Another limitation is potential sampling bias. Only a proportion of SARS-CoV-2 strains were sequenced, and samples from hospitalised cases were more likely to be selected for sequencing. Furthermore, PCR-positive samples with lower cycle thresholds, indicating higher viral load, are more likely to be sequenced successfully. Although these biases might overestimate hospitalisation rates, they should not affect comparisons between the two variants.

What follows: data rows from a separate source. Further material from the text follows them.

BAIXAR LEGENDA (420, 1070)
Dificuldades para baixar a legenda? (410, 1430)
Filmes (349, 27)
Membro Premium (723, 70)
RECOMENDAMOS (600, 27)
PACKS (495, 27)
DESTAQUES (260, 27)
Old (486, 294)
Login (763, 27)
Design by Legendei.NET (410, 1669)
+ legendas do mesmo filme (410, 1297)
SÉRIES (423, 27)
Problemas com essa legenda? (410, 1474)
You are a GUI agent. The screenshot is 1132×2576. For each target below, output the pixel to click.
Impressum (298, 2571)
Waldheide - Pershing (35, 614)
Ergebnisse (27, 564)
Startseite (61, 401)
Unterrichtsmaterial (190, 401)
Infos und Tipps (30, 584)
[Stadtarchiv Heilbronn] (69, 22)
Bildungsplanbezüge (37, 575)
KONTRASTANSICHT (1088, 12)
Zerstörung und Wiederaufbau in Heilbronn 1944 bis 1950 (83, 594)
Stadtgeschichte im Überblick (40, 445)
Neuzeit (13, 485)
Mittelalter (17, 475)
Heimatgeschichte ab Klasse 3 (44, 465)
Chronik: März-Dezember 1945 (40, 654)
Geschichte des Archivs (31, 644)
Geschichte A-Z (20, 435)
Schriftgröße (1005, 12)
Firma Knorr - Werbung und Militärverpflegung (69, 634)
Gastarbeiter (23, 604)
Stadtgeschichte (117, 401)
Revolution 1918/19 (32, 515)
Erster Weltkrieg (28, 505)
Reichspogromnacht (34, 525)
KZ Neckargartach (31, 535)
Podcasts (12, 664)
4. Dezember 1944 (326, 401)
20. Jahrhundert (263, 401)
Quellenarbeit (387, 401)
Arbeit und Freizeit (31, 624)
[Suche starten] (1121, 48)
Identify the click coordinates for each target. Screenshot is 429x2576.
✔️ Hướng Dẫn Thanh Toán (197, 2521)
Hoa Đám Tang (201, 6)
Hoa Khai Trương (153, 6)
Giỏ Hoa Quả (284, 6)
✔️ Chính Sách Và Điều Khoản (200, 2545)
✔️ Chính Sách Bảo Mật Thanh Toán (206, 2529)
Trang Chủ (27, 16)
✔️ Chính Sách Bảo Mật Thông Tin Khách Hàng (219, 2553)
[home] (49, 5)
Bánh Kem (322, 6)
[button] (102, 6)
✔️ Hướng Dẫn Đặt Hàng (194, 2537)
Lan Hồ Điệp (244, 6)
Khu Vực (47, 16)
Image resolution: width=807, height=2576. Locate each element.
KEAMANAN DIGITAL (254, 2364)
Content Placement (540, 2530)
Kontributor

On the other hand, testing capacity increased over time, so that larger numbers of delta variants were sequenced, which might explain the higher proportion of asymptomatic infections with the delta variant in our cohort.
In conclusion, the low hospitalisation rates in children with alpha and delta variant infections confirmed by genotyping should reassure parents, clinicians, and policy makers of the low risk of severe COVID-19 in children. Delta variant infections have, however, resulted in more childhood hospitalisations than alpha. Further studies are needed to distinguish between incidental infections and hospitalisation for severe COVID-19, especially in children, where the former is common, and the latter is rare. COVID-19 vaccines have been shown to reduce the risk of hospitalisation and severe COVID-19 in adults and adolescents.6 Similar studies are needed to assess the risk of severe COVID-19 in children infected with more recent and emerging variants.
Acknowledgments
All authors declare no competing interests. SNL conceived the study and assisted with writing the Correspondence. ST analysed data and wrote the first draft of the Correspondence. FA collected data. KH validated data. All authors contributed to interpretation of the results and discussion of the findings. This study did not receive any funding. We thank the national collaborative effort undertaken by the institutions participating in the COVID-19 Genomics UK (COG-UK) consortium that enables this national public health response. COG-UK is supported by funding from the Medical Research Council part of UK Research & Innovation, the National Institute of Health Research, and Genome Research Limited, operating as the Wellcome Sanger Institute. The UK Health Security Agency has legal permission, provided by Regulation 3 of The Health Service (Control of Patient Information) Regulations 2002, to process patient confidential information for national surveillance of communicable diseases and as such, individual patient consent is not required to access records.